On Apr 11, 2005, at 10:03 AM, Arthur Elsenaar wrote:
On Apr 10, 2005, at 23:07, Jack Jansen wrote:
On 2-apr-05, at 17:24, J. Devaney wrote:
I'm working on a python project that requires audio I/O (via the soundcard) - I basically just need a stream that can be analyzed in real-time and stored to a file. I've looked into various options - such as portaudio using a python wrapper - but since portability isn't really I issue I was wondering if there was a more direct (and simpler approach).
There's the Carbon.Snd module, which interfaces to the old Sound Manager, and there's the Quicktime module.
I don't think the Quicktime module as shipped with Python 2.3 (which Apple ships with 10.3) supports capturing, but I think that the Quicktime module in 2.4 should support it. But: I don't know of people who have tried it, so please report back here whether it works.

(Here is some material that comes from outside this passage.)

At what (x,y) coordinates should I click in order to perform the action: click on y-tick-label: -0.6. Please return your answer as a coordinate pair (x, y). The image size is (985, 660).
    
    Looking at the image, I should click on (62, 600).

You can also download and install the new Quicktime for Python 2.3: if you open the experimental database in Package Manager you'll see it listed.
I installed the backport to 2.3 of Quicktime from Bob's page. Is there any documentation on how to use this? A simple movieplayer example perhaps?
I think the deal is that you more or less find examples in C, and guess how they might work from the QuickTime package. It's an automatically generated extension.
Is Apple's Speech manager also being worked on?
No, but you can get at that from PyObjC via NSSpeechSynthesizer.